There are many interesting projects going on here including: Amphibian Crossing Guards, Roots to Rivers Riparian Restoration, Baldpate Restoration, Sourland Stewardship Leaders, the Sourland STREAM Program, and The Foraging Forest!
Hairy Bittercress, Cardamine hirsuta, is the first flower I have seen this year! Hairy Bittercress is an invasive belonging to the Brassicaceae (Mustard) family. There are many edibles that are Brassicas including kale, cabbage, brussels sprouts, cauliflower and collard greens!

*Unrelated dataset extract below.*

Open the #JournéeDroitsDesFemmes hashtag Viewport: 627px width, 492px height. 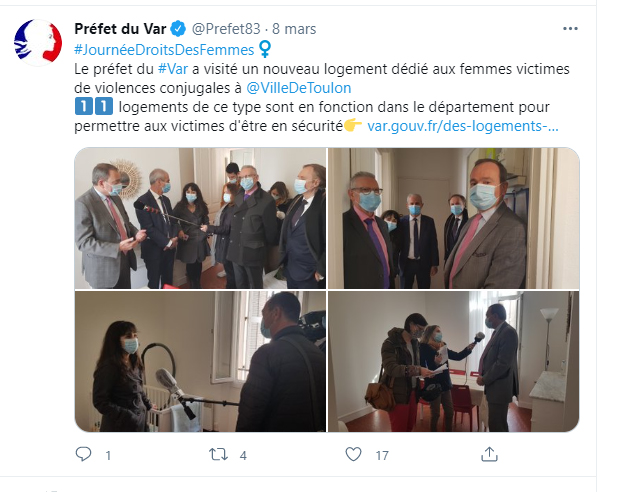(164, 50)
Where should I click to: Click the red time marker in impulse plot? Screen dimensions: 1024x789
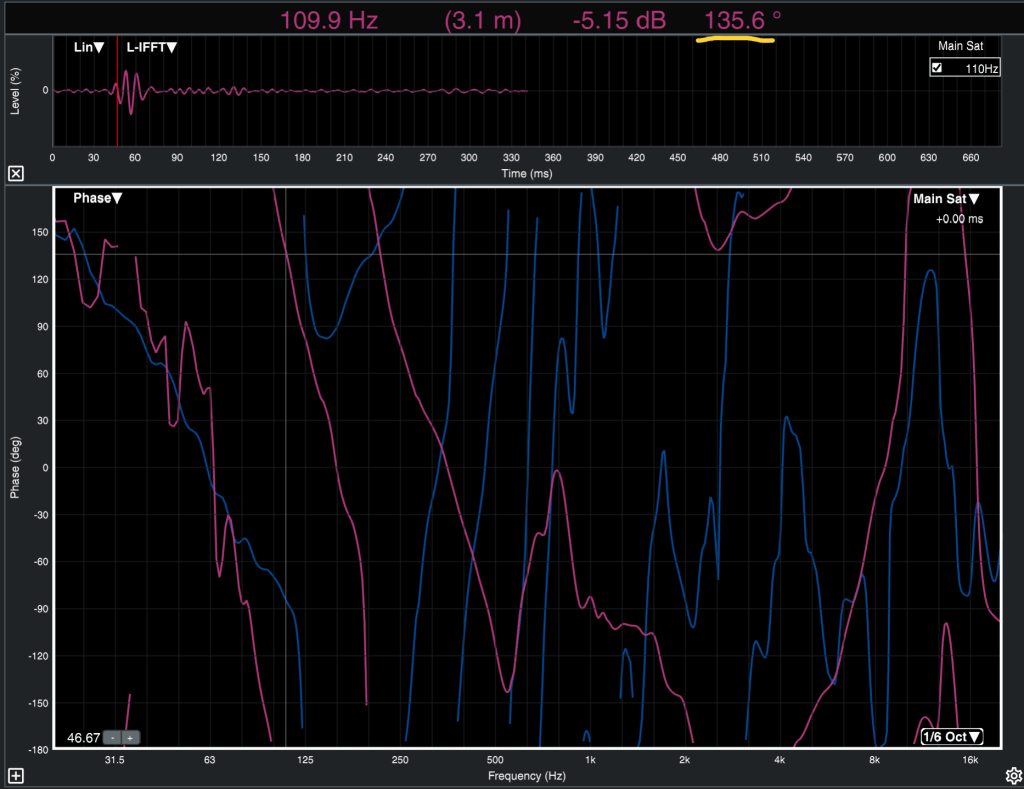click(x=117, y=95)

Spring beauty, Claytonia virginiaca, about to bloom. On my way out of the woods, I found a little one snuggled near a few downed logs which protected it from wind but still allowed full sun. This created a microclimate which encouraged this little spring beauty to start putting on its flower buds. Over the next few weeks, the forest will be waking up! I have already heard Spring Peepers, Pseudacris crucifer, sing their Sweet Spring Song!
A few weekends ago, I hiked through the preserve for the first time: https://islandinthenet.com/st-michaels-farm-preserve/
It a very “wet” walk.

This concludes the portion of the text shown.